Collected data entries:
┌──
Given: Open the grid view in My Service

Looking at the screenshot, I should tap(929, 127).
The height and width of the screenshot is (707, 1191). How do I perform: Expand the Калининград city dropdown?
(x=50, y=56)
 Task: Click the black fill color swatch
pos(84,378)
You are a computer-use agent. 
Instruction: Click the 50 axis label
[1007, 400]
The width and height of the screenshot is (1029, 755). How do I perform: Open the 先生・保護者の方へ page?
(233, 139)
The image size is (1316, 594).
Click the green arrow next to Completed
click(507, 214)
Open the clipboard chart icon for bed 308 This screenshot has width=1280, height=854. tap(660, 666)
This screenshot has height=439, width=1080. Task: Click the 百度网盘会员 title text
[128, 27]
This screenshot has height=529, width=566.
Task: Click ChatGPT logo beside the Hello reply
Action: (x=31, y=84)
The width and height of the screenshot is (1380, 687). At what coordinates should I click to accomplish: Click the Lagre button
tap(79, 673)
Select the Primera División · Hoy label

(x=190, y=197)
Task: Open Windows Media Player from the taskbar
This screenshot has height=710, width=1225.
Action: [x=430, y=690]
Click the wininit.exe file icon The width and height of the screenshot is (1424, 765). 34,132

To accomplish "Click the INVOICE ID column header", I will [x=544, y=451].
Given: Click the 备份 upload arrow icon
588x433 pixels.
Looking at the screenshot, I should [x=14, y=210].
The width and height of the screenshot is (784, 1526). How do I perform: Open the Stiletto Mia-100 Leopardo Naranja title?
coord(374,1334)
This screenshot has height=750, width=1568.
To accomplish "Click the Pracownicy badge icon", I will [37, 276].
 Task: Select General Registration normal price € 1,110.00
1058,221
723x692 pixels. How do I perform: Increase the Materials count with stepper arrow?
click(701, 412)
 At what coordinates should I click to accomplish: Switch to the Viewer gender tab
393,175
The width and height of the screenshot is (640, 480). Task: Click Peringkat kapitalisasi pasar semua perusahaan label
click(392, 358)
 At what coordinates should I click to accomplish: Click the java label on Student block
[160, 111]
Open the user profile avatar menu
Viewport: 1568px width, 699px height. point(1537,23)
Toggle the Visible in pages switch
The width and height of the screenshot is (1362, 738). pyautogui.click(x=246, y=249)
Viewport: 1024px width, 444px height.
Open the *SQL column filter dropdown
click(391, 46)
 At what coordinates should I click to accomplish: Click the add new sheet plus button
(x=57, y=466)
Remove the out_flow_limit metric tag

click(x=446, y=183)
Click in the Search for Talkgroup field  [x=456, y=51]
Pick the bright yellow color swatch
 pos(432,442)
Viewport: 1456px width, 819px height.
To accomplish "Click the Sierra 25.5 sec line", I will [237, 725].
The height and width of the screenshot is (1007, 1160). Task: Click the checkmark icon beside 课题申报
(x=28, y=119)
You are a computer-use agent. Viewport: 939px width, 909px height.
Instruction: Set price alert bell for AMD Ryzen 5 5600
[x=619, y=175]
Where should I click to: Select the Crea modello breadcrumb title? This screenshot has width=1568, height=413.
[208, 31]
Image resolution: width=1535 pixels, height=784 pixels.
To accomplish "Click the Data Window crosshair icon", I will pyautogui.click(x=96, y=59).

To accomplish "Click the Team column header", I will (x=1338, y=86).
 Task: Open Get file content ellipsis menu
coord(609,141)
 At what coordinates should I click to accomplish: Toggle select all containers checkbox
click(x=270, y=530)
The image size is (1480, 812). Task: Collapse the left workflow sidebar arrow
└──
> AIM OF THE EXERCISE
Repeat all of the entries exactly.

> RESULT OF THIS TASK
Given: Open the grid view in My Service

Looking at the screenshot, I should tap(929, 127).
The height and width of the screenshot is (707, 1191). How do I perform: Expand the Калининград city dropdown?
(x=50, y=56)
 Task: Click the black fill color swatch
pos(84,378)
You are a computer-use agent. 
Instruction: Click the 50 axis label
[1007, 400]
The width and height of the screenshot is (1029, 755). How do I perform: Open the 先生・保護者の方へ page?
(233, 139)
The image size is (1316, 594).
Click the green arrow next to Completed
click(507, 214)
Open the clipboard chart icon for bed 308 This screenshot has width=1280, height=854. tap(660, 666)
This screenshot has height=439, width=1080. Task: Click the 百度网盘会员 title text
[128, 27]
This screenshot has height=529, width=566.
Task: Click ChatGPT logo beside the Hello reply
Action: (x=31, y=84)
The width and height of the screenshot is (1380, 687). At what coordinates should I click to accomplish: Click the Lagre button
tap(79, 673)
Select the Primera División · Hoy label

(x=190, y=197)
Task: Open Windows Media Player from the taskbar
This screenshot has height=710, width=1225.
Action: [x=430, y=690]
Click the wininit.exe file icon The width and height of the screenshot is (1424, 765). 34,132

To accomplish "Click the INVOICE ID column header", I will [x=544, y=451].
Given: Click the 备份 upload arrow icon
588x433 pixels.
Looking at the screenshot, I should [x=14, y=210].
The width and height of the screenshot is (784, 1526). How do I perform: Open the Stiletto Mia-100 Leopardo Naranja title?
coord(374,1334)
This screenshot has height=750, width=1568.
To accomplish "Click the Pracownicy badge icon", I will [37, 276].
 Task: Select General Registration normal price € 1,110.00
1058,221
723x692 pixels. How do I perform: Increase the Materials count with stepper arrow?
click(701, 412)
 At what coordinates should I click to accomplish: Switch to the Viewer gender tab
393,175
The width and height of the screenshot is (640, 480). Task: Click Peringkat kapitalisasi pasar semua perusahaan label
click(392, 358)
 At what coordinates should I click to accomplish: Click the java label on Student block
[160, 111]
Open the user profile avatar menu
Viewport: 1568px width, 699px height. point(1537,23)
Toggle the Visible in pages switch
The width and height of the screenshot is (1362, 738). pyautogui.click(x=246, y=249)
Viewport: 1024px width, 444px height.
Open the *SQL column filter dropdown
click(391, 46)
 At what coordinates should I click to accomplish: Click the add new sheet plus button
(x=57, y=466)
Remove the out_flow_limit metric tag

click(x=446, y=183)
Click in the Search for Talkgroup field  [x=456, y=51]
Pick the bright yellow color swatch
 pos(432,442)
Viewport: 1456px width, 819px height.
To accomplish "Click the Sierra 25.5 sec line", I will [237, 725].
The height and width of the screenshot is (1007, 1160). Task: Click the checkmark icon beside 课题申报
(x=28, y=119)
You are a computer-use agent. Viewport: 939px width, 909px height.
Instruction: Set price alert bell for AMD Ryzen 5 5600
[x=619, y=175]
Where should I click to: Select the Crea modello breadcrumb title? This screenshot has width=1568, height=413.
[208, 31]
Image resolution: width=1535 pixels, height=784 pixels.
To accomplish "Click the Data Window crosshair icon", I will pyautogui.click(x=96, y=59).

To accomplish "Click the Team column header", I will (x=1338, y=86).
 Task: Open Get file content ellipsis menu
coord(609,141)
 At what coordinates should I click to accomplish: Toggle select all containers checkbox
click(x=270, y=530)
The image size is (1480, 812). Task: Collapse the left workflow sidebar arrow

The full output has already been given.